Rows from a screen grounding dataset

┌────────

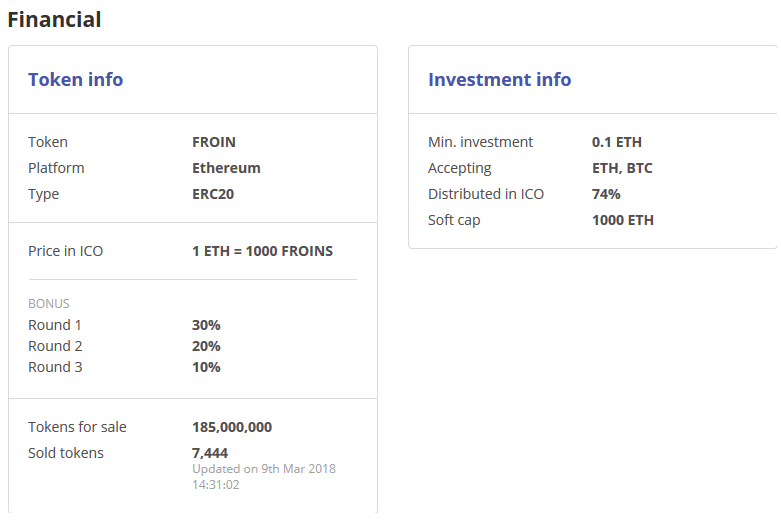Click the Round 3 bonus 10% value
The image size is (781, 522).
click(206, 367)
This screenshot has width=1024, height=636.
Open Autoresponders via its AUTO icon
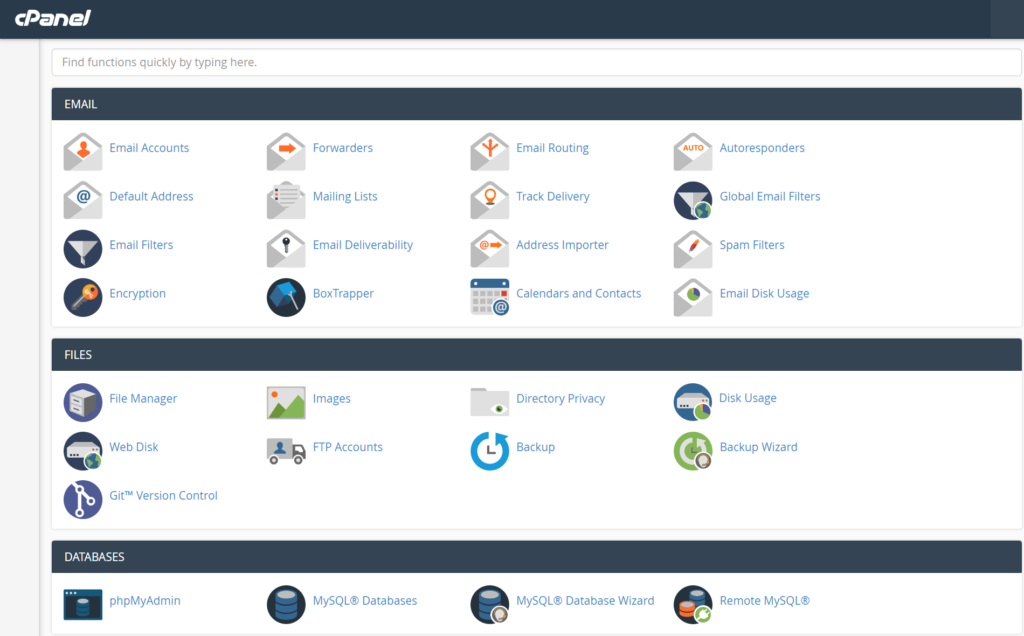692,152
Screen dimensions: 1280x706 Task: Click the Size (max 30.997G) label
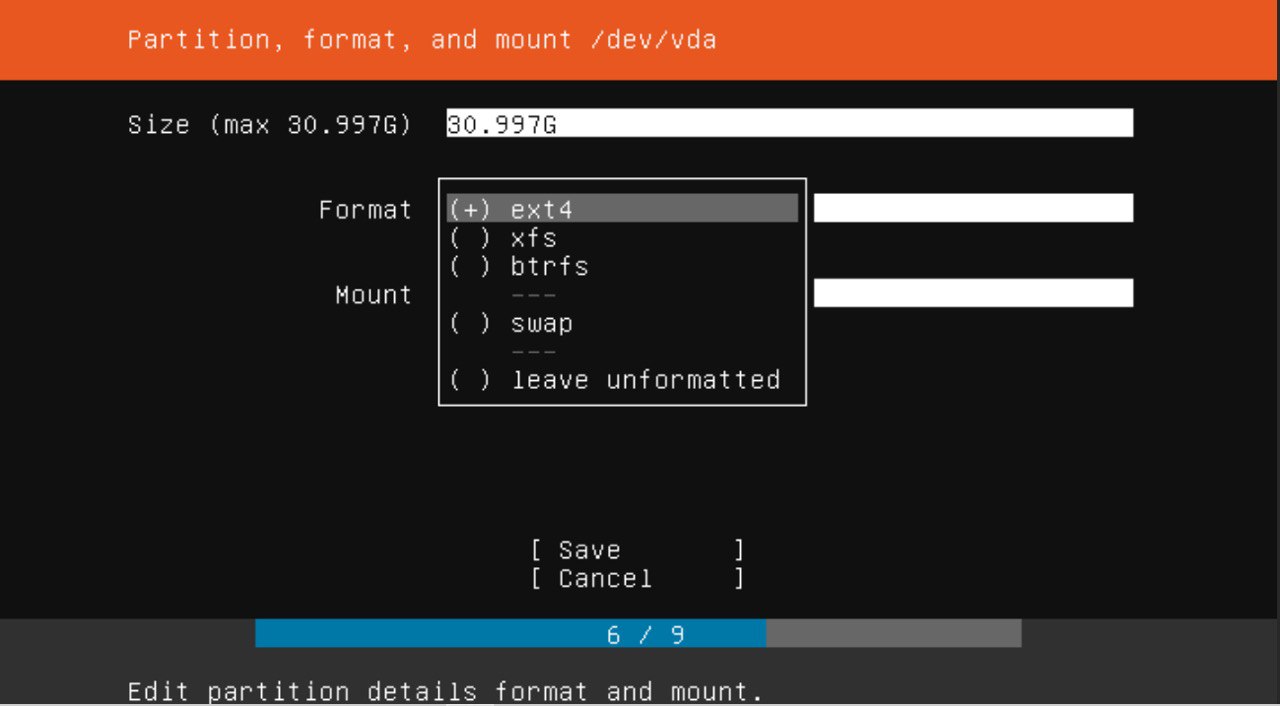270,125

└────────

What you are asked to do
Echo every line of the listing above word for word, leaving out the pictures.

Solution for this task
Click the Round 3 bonus 10% value
The image size is (781, 522).
click(206, 367)
This screenshot has width=1024, height=636.
Open Autoresponders via its AUTO icon
692,152
Screen dimensions: 1280x706 Task: Click the Size (max 30.997G) label
270,125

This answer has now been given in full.